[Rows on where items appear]

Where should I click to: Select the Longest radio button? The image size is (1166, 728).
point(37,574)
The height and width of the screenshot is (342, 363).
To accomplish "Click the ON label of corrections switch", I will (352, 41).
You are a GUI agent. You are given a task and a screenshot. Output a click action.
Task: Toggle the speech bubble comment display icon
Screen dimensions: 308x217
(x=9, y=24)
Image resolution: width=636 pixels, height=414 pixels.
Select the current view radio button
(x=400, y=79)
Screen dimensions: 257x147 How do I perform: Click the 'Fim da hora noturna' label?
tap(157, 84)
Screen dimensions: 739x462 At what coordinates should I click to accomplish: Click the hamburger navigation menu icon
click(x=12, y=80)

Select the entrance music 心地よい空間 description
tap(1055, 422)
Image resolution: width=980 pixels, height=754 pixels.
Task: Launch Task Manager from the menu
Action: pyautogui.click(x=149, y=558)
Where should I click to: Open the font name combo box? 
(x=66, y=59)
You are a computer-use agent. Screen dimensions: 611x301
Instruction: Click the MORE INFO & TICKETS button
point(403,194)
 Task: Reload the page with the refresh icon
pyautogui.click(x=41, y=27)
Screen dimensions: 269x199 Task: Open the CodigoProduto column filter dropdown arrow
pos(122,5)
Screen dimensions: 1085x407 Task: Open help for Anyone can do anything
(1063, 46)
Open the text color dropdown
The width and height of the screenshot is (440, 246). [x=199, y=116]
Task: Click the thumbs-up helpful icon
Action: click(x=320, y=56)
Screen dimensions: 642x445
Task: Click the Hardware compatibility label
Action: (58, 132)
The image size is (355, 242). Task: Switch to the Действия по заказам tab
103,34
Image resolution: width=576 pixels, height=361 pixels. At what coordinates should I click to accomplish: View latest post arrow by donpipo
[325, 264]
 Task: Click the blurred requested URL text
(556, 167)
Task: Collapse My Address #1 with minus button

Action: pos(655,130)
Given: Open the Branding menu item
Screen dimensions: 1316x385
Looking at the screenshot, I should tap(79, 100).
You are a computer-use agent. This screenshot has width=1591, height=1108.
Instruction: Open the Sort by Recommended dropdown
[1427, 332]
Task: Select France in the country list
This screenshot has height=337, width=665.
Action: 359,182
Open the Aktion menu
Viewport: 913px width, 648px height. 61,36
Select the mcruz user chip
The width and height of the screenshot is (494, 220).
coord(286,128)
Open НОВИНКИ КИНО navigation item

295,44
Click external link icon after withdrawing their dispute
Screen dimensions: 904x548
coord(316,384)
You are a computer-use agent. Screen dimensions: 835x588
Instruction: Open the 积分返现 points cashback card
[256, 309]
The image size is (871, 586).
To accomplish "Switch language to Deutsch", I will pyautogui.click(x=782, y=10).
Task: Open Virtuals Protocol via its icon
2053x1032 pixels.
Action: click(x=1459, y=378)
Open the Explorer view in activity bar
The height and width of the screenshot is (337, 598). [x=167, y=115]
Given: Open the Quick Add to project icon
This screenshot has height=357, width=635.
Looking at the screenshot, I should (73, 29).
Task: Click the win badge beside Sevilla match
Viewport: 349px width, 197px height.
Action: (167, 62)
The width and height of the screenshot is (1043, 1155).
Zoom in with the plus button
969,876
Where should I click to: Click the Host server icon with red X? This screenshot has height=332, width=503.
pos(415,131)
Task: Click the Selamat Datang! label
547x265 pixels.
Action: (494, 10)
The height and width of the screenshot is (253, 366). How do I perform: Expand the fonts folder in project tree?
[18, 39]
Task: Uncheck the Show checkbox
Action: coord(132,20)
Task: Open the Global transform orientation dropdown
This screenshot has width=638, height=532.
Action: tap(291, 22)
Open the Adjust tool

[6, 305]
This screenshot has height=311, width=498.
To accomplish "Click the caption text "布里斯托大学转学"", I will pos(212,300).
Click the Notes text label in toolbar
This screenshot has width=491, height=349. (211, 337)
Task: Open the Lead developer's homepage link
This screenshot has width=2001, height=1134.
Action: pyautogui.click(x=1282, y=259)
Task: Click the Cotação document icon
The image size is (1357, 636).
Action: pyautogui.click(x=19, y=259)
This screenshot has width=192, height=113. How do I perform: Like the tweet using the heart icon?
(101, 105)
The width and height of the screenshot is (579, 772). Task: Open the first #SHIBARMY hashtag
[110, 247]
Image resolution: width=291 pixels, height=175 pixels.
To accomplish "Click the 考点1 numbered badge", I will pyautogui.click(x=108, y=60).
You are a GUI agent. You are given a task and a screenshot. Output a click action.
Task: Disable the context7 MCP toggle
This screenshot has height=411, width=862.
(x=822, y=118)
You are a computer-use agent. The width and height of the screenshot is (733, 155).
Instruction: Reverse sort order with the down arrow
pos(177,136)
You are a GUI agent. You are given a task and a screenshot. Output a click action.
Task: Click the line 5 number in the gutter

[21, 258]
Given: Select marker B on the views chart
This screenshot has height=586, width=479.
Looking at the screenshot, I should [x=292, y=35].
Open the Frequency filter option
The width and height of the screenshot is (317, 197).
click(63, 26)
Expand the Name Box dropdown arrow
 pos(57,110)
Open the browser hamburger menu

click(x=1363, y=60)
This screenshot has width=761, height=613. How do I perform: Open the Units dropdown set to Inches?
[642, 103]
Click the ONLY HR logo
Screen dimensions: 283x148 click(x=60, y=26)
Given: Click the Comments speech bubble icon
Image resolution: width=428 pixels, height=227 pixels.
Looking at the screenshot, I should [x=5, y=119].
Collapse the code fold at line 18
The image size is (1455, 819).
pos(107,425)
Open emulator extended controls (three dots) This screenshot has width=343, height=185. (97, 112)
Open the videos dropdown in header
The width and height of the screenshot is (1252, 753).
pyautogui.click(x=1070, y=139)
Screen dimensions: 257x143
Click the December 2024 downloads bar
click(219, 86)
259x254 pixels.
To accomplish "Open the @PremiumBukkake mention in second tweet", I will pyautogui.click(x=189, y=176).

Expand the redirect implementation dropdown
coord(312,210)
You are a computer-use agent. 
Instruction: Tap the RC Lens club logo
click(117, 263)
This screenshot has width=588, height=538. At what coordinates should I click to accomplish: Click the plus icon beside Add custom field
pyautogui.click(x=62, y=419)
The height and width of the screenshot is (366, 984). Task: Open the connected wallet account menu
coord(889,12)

**Given exercise:** Rewrite the rows above, substituting "Which spot should I click to" for every occurrence of "Where should I click to" and leaving everything else unchanged.

**Answer for the task:**
Which spot should I click to: Select the Longest radio button? The image size is (1166, 728).
point(37,574)
The height and width of the screenshot is (342, 363).
To accomplish "Click the ON label of corrections switch", I will (352, 41).
You are a GUI agent. You are given a task and a screenshot. Output a click action.
Task: Toggle the speech bubble comment display icon
Screen dimensions: 308x217
(x=9, y=24)
Image resolution: width=636 pixels, height=414 pixels.
Select the current view radio button
(x=400, y=79)
Screen dimensions: 257x147 How do I perform: Click the 'Fim da hora noturna' label?
tap(157, 84)
Screen dimensions: 739x462 At what coordinates should I click to accomplish: Click the hamburger navigation menu icon
click(x=12, y=80)

Select the entrance music 心地よい空間 description
tap(1055, 422)
Image resolution: width=980 pixels, height=754 pixels.
Task: Launch Task Manager from the menu
Action: pyautogui.click(x=149, y=558)
Which spot should I click to: Open the font name combo box? 
(x=66, y=59)
You are a computer-use agent. Screen dimensions: 611x301
Instruction: Click the MORE INFO & TICKETS button
point(403,194)
 Task: Reload the page with the refresh icon
pyautogui.click(x=41, y=27)
Screen dimensions: 269x199 Task: Open the CodigoProduto column filter dropdown arrow
pos(122,5)
Screen dimensions: 1085x407 Task: Open help for Anyone can do anything
(1063, 46)
Open the text color dropdown
The width and height of the screenshot is (440, 246). [x=199, y=116]
Task: Click the thumbs-up helpful icon
Action: click(x=320, y=56)
Screen dimensions: 642x445
Task: Click the Hardware compatibility label
Action: (58, 132)
The image size is (355, 242). Task: Switch to the Действия по заказам tab
103,34
Image resolution: width=576 pixels, height=361 pixels. At what coordinates should I click to accomplish: View latest post arrow by donpipo
[325, 264]
 Task: Click the blurred requested URL text
(556, 167)
Task: Collapse My Address #1 with minus button

Action: pos(655,130)
Given: Open the Branding menu item
Screen dimensions: 1316x385
Looking at the screenshot, I should tap(79, 100).
You are a computer-use agent. This screenshot has width=1591, height=1108.
Instruction: Open the Sort by Recommended dropdown
[1427, 332]
Task: Select France in the country list
This screenshot has height=337, width=665.
Action: 359,182
Open the Aktion menu
Viewport: 913px width, 648px height. 61,36
Select the mcruz user chip
The width and height of the screenshot is (494, 220).
coord(286,128)
Open НОВИНКИ КИНО navigation item

295,44
Click external link icon after withdrawing their dispute
Screen dimensions: 904x548
coord(316,384)
You are a computer-use agent. Screen dimensions: 835x588
Instruction: Open the 积分返现 points cashback card
[256, 309]
The image size is (871, 586).
To accomplish "Switch language to Deutsch", I will pyautogui.click(x=782, y=10).
Task: Open Virtuals Protocol via its icon
2053x1032 pixels.
Action: click(x=1459, y=378)
Open the Explorer view in activity bar
The height and width of the screenshot is (337, 598). [x=167, y=115]
Given: Open the Quick Add to project icon
This screenshot has height=357, width=635.
Looking at the screenshot, I should (73, 29).
Task: Click the win badge beside Sevilla match
Viewport: 349px width, 197px height.
Action: (167, 62)
The width and height of the screenshot is (1043, 1155).
Zoom in with the plus button
969,876
Which spot should I click to: Click the Host server icon with red X? This screenshot has height=332, width=503.
pos(415,131)
Task: Click the Selamat Datang! label
547x265 pixels.
Action: (494, 10)
The height and width of the screenshot is (253, 366). How do I perform: Expand the fonts folder in project tree?
[18, 39]
Task: Uncheck the Show checkbox
Action: coord(132,20)
Task: Open the Global transform orientation dropdown
This screenshot has width=638, height=532.
Action: tap(291, 22)
Open the Adjust tool

[6, 305]
This screenshot has height=311, width=498.
To accomplish "Click the caption text "布里斯托大学转学"", I will pos(212,300).
Click the Notes text label in toolbar
This screenshot has width=491, height=349. (211, 337)
Task: Open the Lead developer's homepage link
This screenshot has width=2001, height=1134.
Action: pyautogui.click(x=1282, y=259)
Task: Click the Cotação document icon
The image size is (1357, 636).
Action: pyautogui.click(x=19, y=259)
This screenshot has width=192, height=113. How do I perform: Like the tweet using the heart icon?
(101, 105)
The width and height of the screenshot is (579, 772). Task: Open the first #SHIBARMY hashtag
[110, 247]
Image resolution: width=291 pixels, height=175 pixels.
To accomplish "Click the 考点1 numbered badge", I will pyautogui.click(x=108, y=60).
You are a GUI agent. You are given a task and a screenshot. Output a click action.
Task: Disable the context7 MCP toggle
This screenshot has height=411, width=862.
(x=822, y=118)
You are a computer-use agent. The width and height of the screenshot is (733, 155).
Instruction: Reverse sort order with the down arrow
pos(177,136)
You are a GUI agent. You are given a task and a screenshot. Output a click action.
Task: Click the line 5 number in the gutter

[21, 258]
Given: Select marker B on the views chart
This screenshot has height=586, width=479.
Looking at the screenshot, I should [x=292, y=35].
Open the Frequency filter option
The width and height of the screenshot is (317, 197).
click(63, 26)
Expand the Name Box dropdown arrow
 pos(57,110)
Open the browser hamburger menu

click(x=1363, y=60)
This screenshot has width=761, height=613. How do I perform: Open the Units dropdown set to Inches?
[642, 103]
Click the ONLY HR logo
Screen dimensions: 283x148 click(x=60, y=26)
Given: Click the Comments speech bubble icon
Image resolution: width=428 pixels, height=227 pixels.
Looking at the screenshot, I should [x=5, y=119].
Collapse the code fold at line 18
The image size is (1455, 819).
pos(107,425)
Open emulator extended controls (three dots) This screenshot has width=343, height=185. (97, 112)
Open the videos dropdown in header
The width and height of the screenshot is (1252, 753).
pyautogui.click(x=1070, y=139)
Screen dimensions: 257x143
Click the December 2024 downloads bar
click(219, 86)
259x254 pixels.
To accomplish "Open the @PremiumBukkake mention in second tweet", I will pyautogui.click(x=189, y=176).

Expand the redirect implementation dropdown
coord(312,210)
You are a computer-use agent. 
Instruction: Tap the RC Lens club logo
click(117, 263)
This screenshot has width=588, height=538. At what coordinates should I click to accomplish: Click the plus icon beside Add custom field
pyautogui.click(x=62, y=419)
The height and width of the screenshot is (366, 984). Task: Open the connected wallet account menu
coord(889,12)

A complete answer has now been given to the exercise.